Exercise aim – Take the part of the records that opens with the line containing "Click the Dark Web Monitor radar icon" and runs through the end of the records, and write it out again with "radar" changed to "shield" and nothing else altered. Leave the pictures out of your answer.

Material provided –

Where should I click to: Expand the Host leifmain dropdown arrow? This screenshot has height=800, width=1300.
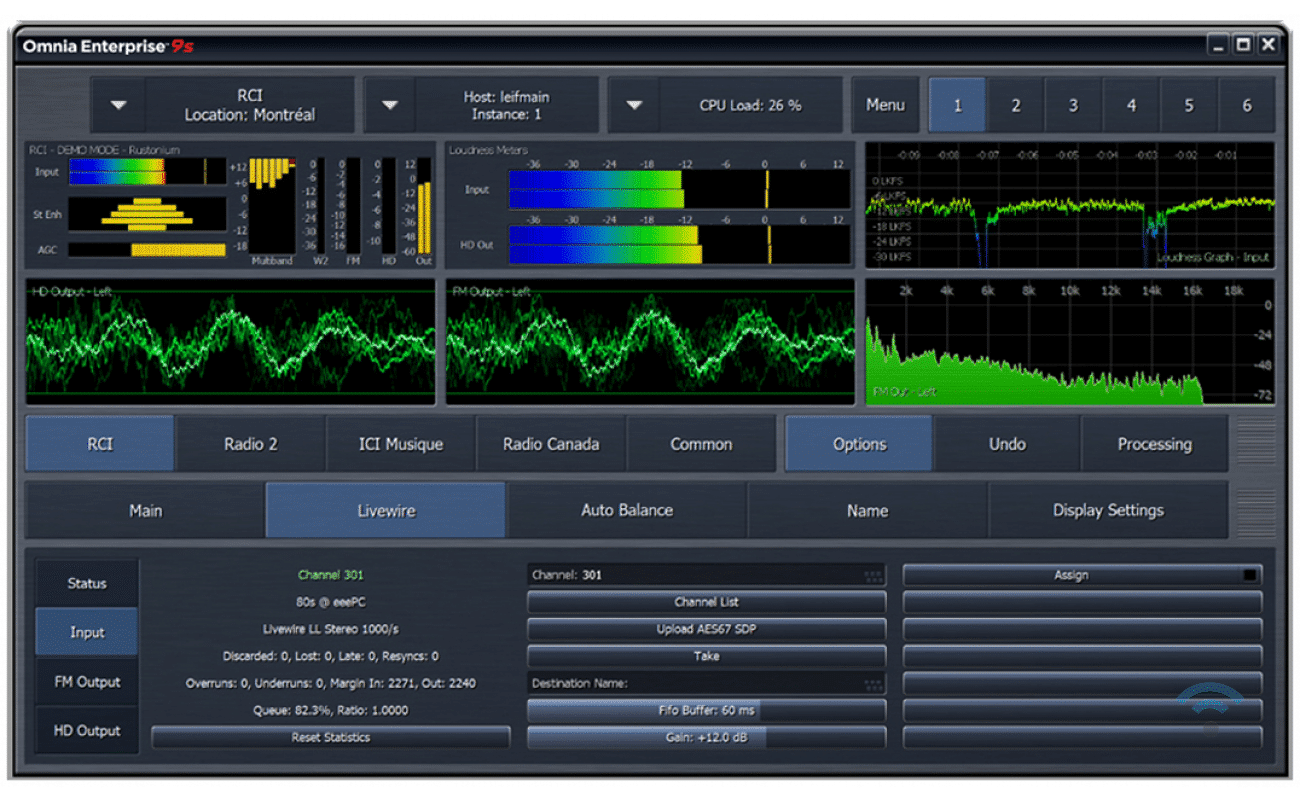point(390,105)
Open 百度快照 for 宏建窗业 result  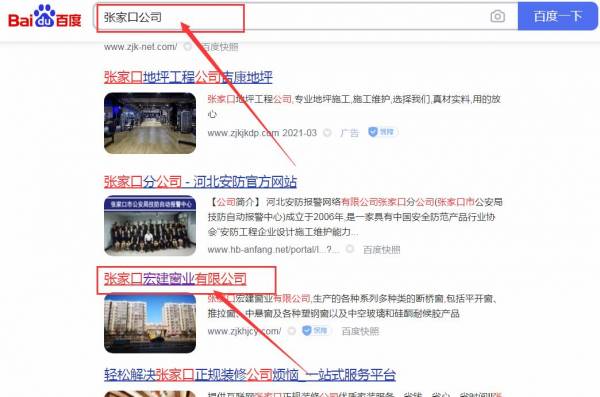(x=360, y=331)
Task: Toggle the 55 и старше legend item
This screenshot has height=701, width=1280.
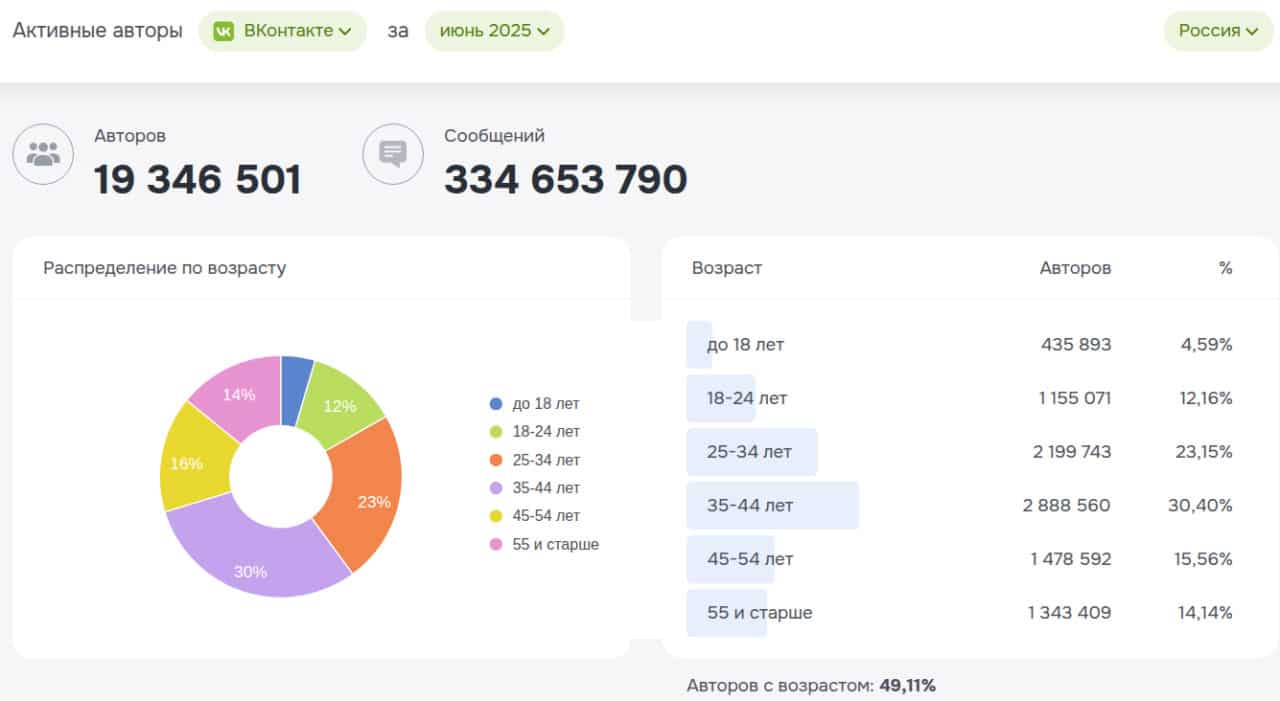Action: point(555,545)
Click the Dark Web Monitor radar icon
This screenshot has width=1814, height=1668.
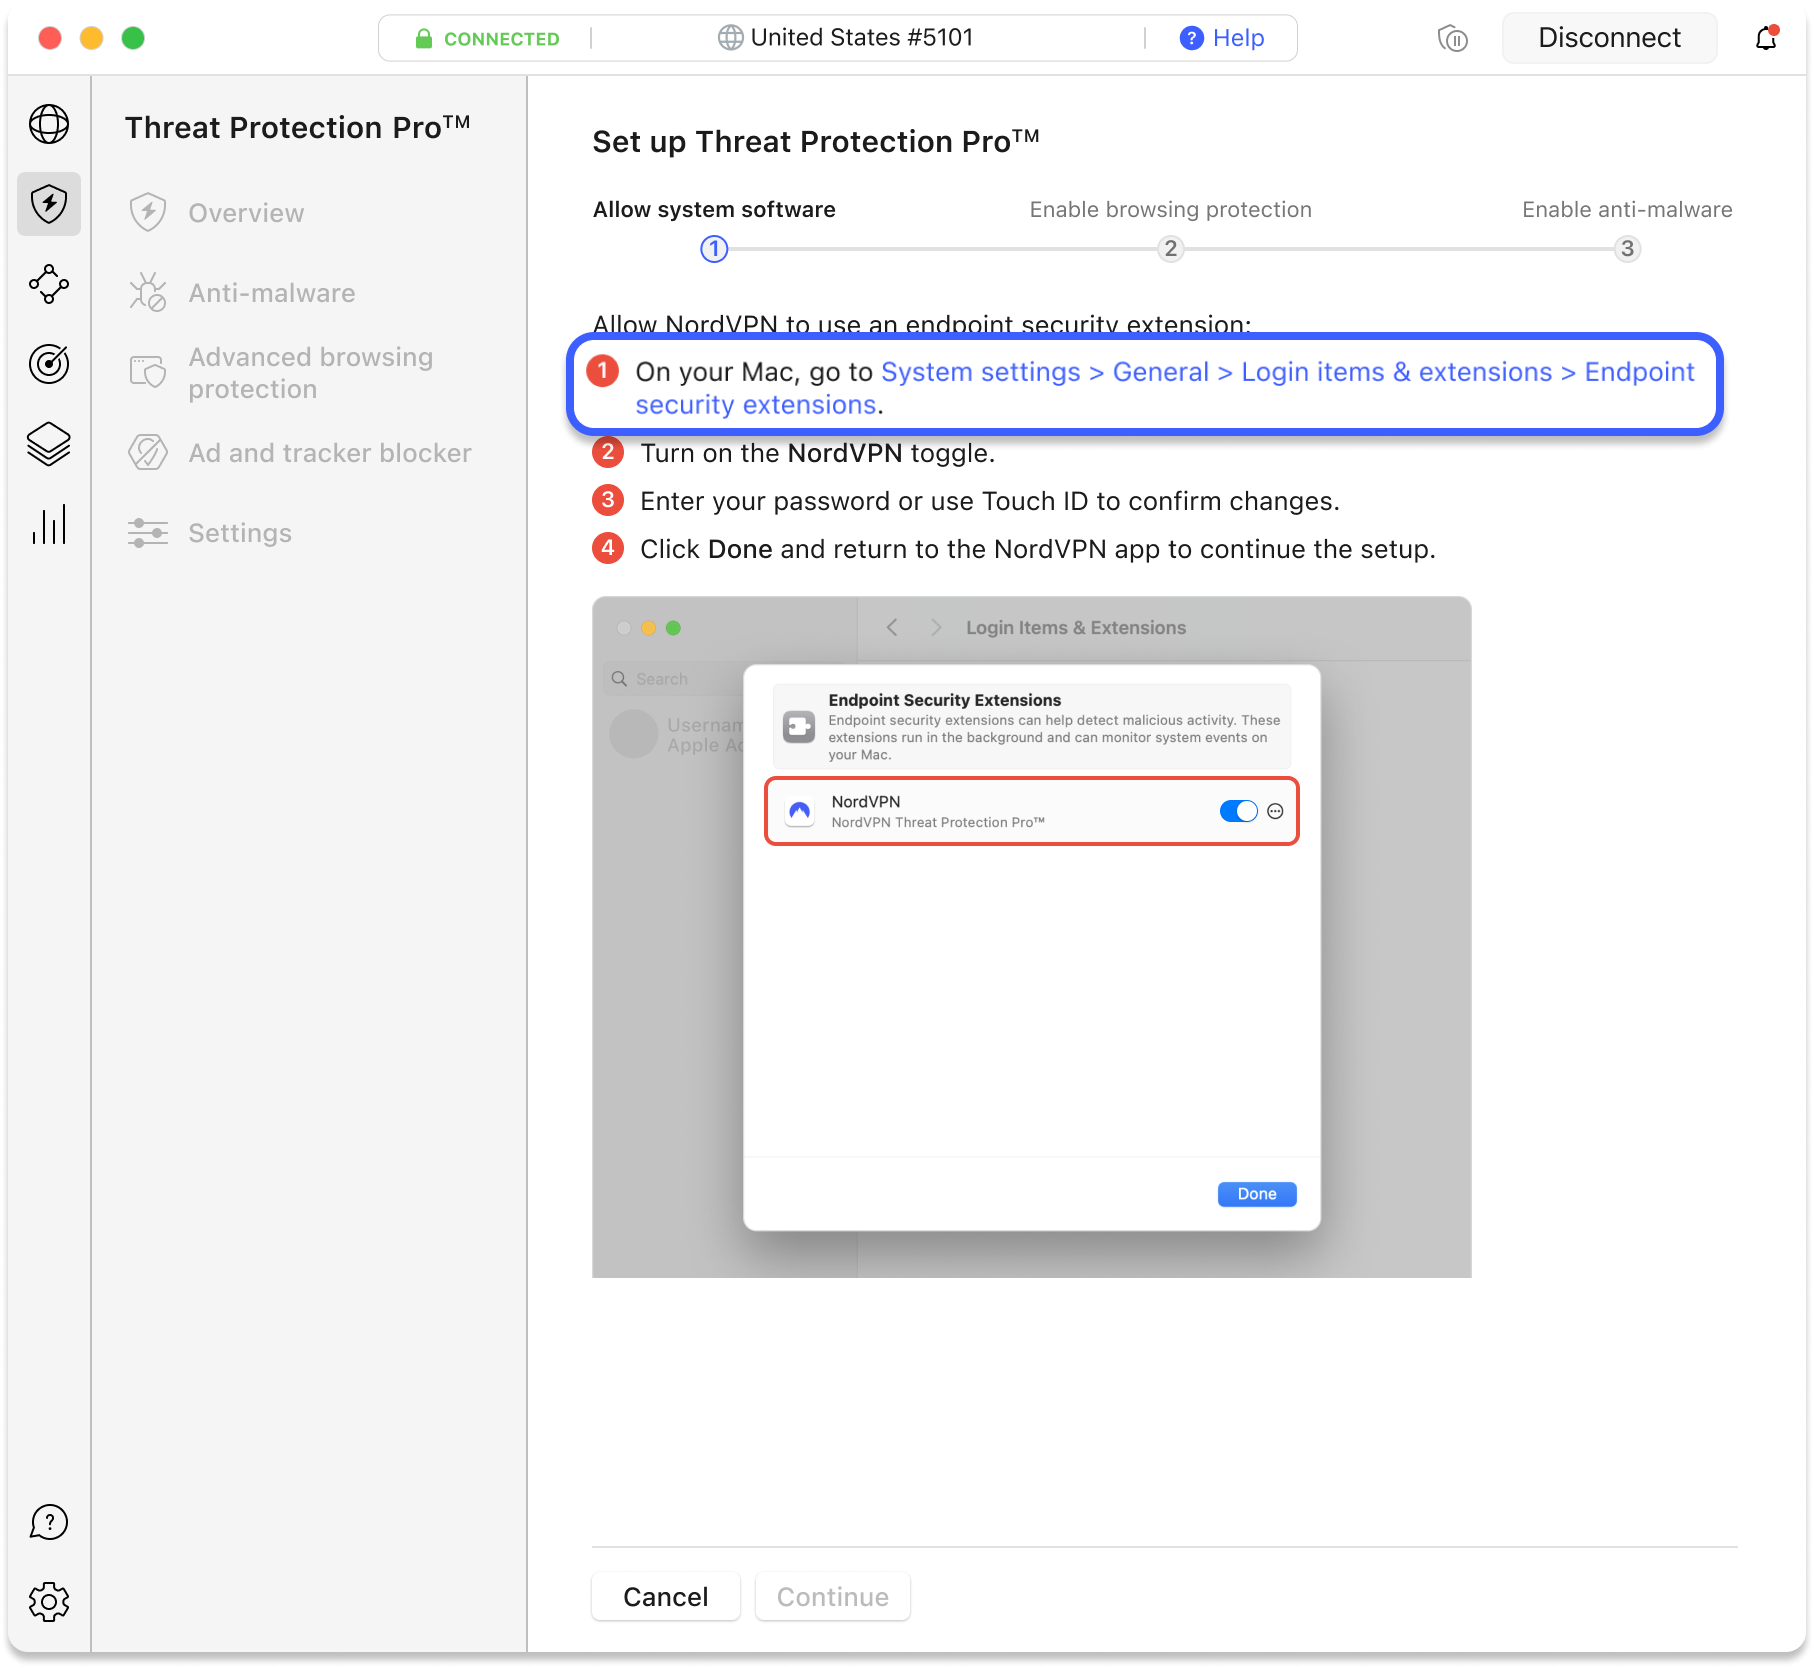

Solution for this problem –
Click the Dark Web Monitor shield icon
This screenshot has width=1814, height=1668.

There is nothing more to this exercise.